[Text shown Boundary: Start]
The most significant American death in this pandemic year may turn out to have had nothing to do with COVID. It was the Memorial Day killing of George Floyd, a slow-motion suffocation in front of numerous witnesses on a busy Minneapolis street. It was perpetrated by a white police officer who put his knee in the back of a prone man’s neck and calmly let a life slip away, as a bystander’s cellphone camera rolled.

This was not the first time that a killing by a police officer of an unarmed Black person was captured on video. It was not even the first such case of 2020. But no one could claim that Floyd’s life mattered to the four officers, who stood by as he begged for his life. This was the video that unleashed some of the biggest street protests in history, with marchers in every U.S. city and around the world, demanding an end to the kind of policing that was so tragically on display.

We are in the midst of a national debate about police reform, a conversation that should involve the people who have experienced abusive treatment on the streets as well as police officers who don’t want to be associated with what we saw in the Floyd video. Police say they have complicated jobs dealing with society’s failed responses to issues such as substance abuse and lack of access to mental health treatment. Some officers use excessive force, they say, but those are egregious acts committed by a few bad apples.

To be part of the police reform conversation, police officers and their advocates should stop going all out defending the “bad apples.” And they should be willing to acknowledge that systemic racism exists and needs to be weeded out of the law enforcement institutions that they want to preserve.

But that’s not the direction chosen by the Maine Association of Police, the state’s largest police union, with about 1,000 officer members. It is promoting a new legal defense fund, which will go to defend officers who will be charged with excessive force in the future.
[Text shown Boundary: End]
[Records shown Boundary: Start]
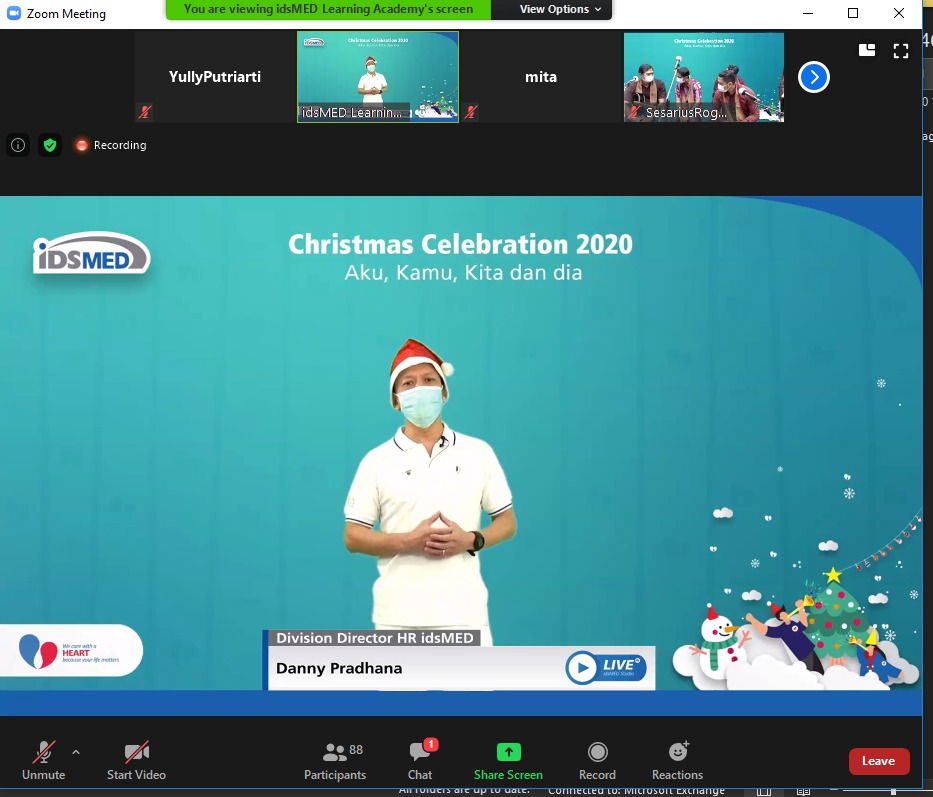This screenshot has width=933, height=797.
Task: Select the idsMED Learning Academy video thumbnail
Action: click(378, 77)
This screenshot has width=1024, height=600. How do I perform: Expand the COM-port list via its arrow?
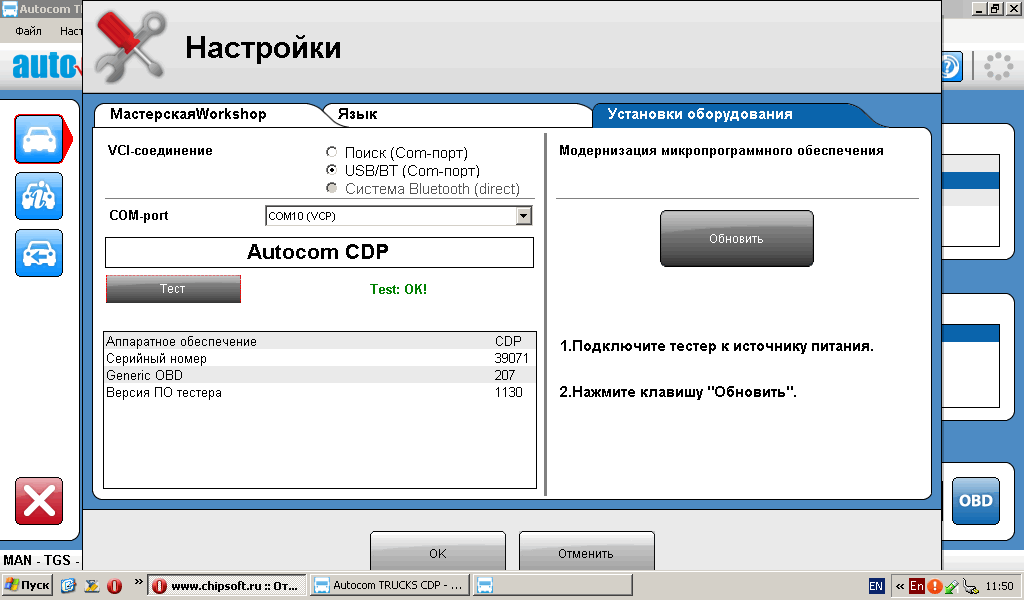pos(523,215)
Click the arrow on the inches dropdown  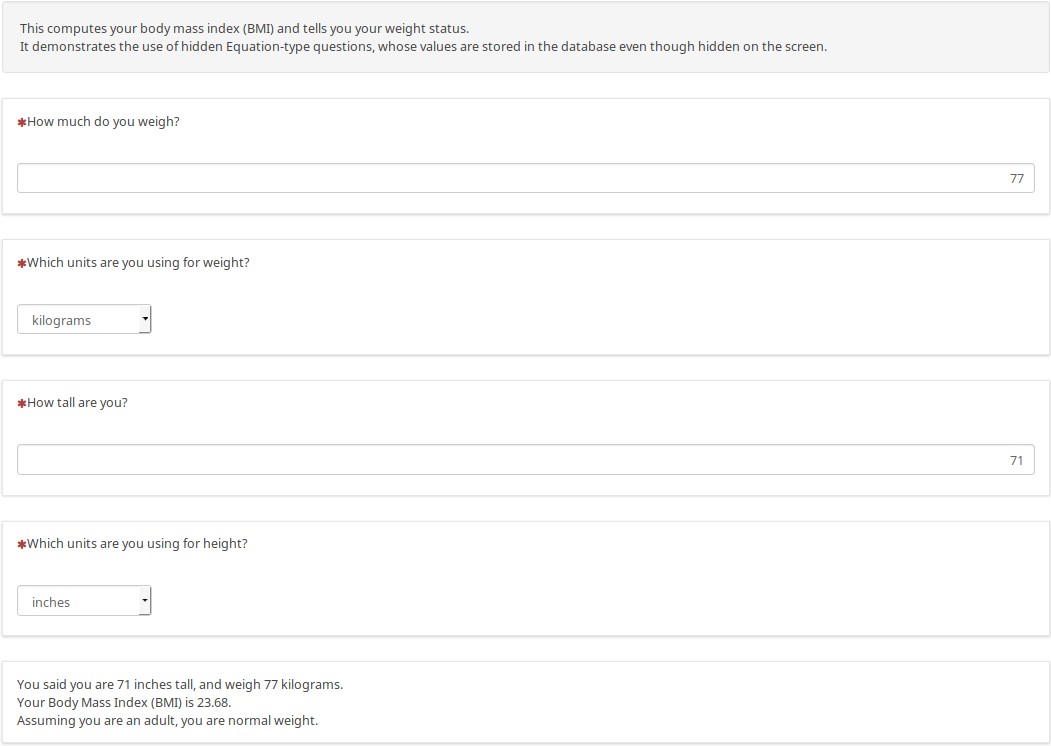(145, 601)
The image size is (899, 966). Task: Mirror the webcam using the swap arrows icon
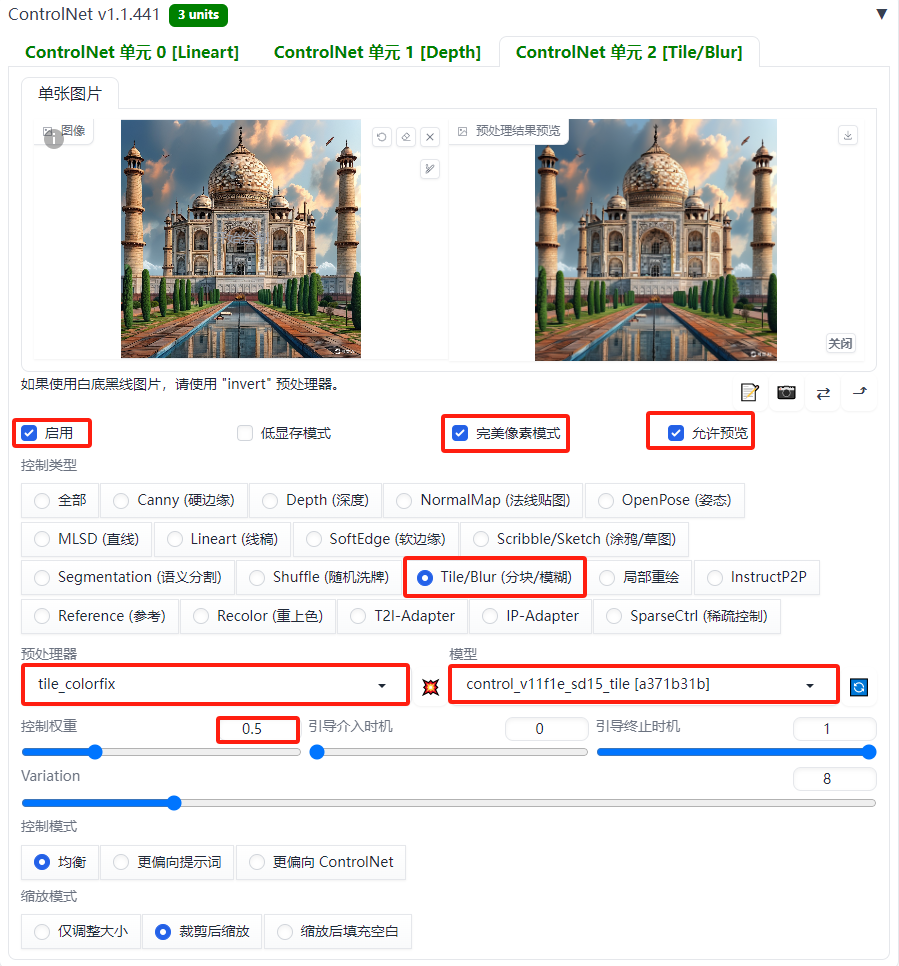click(x=822, y=393)
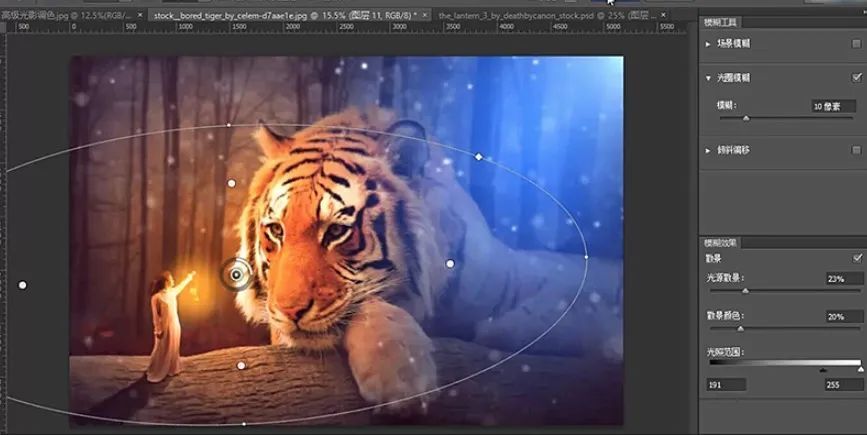Click the blur pin center ring

coord(236,273)
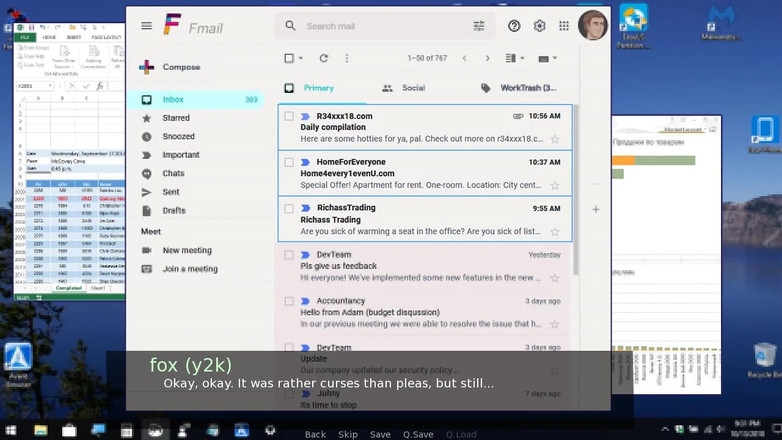
Task: Check the RichassTrading email checkbox
Action: tap(289, 209)
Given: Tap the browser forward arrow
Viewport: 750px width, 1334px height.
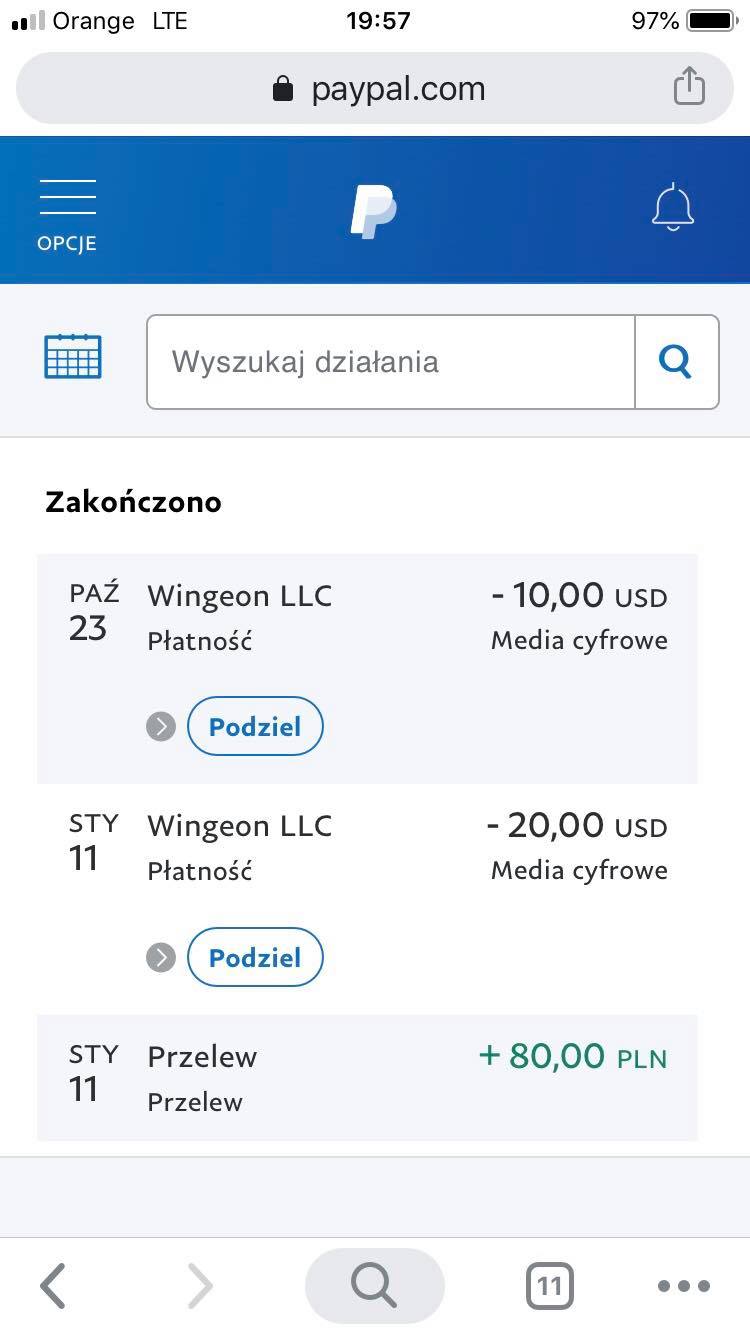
[Records shown Boundary: End]
§ **Required tasks**
[a] Answer these questions using the text on police reform, which comes before the data:
(i) On what holiday was George Floyd killed?
(ii) How many officers stood by as Floyd begged for his life?
(iii) About how many officer members does the Maine Association of Police have?
[b] Pick up the text on police reform, found before the data, from its last sentence and continue it.

§ **Numbered responses**
[a]
(i) Memorial Day
(ii) Four
(iii) About 1,000

[b]
Called The Sentinel Program, the fund will be used to defend officers without knowing any circumstances of their cases. Instead of engaging with communities to develop a new kind of policing, the MAP is signaling its intention to prevent change by winning in court.

Ironically, it was the George Floyd case that inspired the program. Paul Gaspar, the group’s executive director, said that the swift criminal charges brought against the four officers involved in Floyd’s death made the organization’s leaders concerned that public pressure to prosecute officers accused of crimes could reach Maine. Rather than work with its membership to prevent the excessive uses of force that could lead to criminal charges or lawsuits, the organization wants to wait until after the incident occurs and protect the officer involved from accountability.

The blanket defensiveness behind this program sends a message: Members of the organization don’t think anything is wrong with the current system of policing, and any future accusations of excessive force will be unwarranted.

That’s the wrong stance when police reform is on the agenda in Augusta and Washington. Maine police officers should not shut themselves out of this important debate.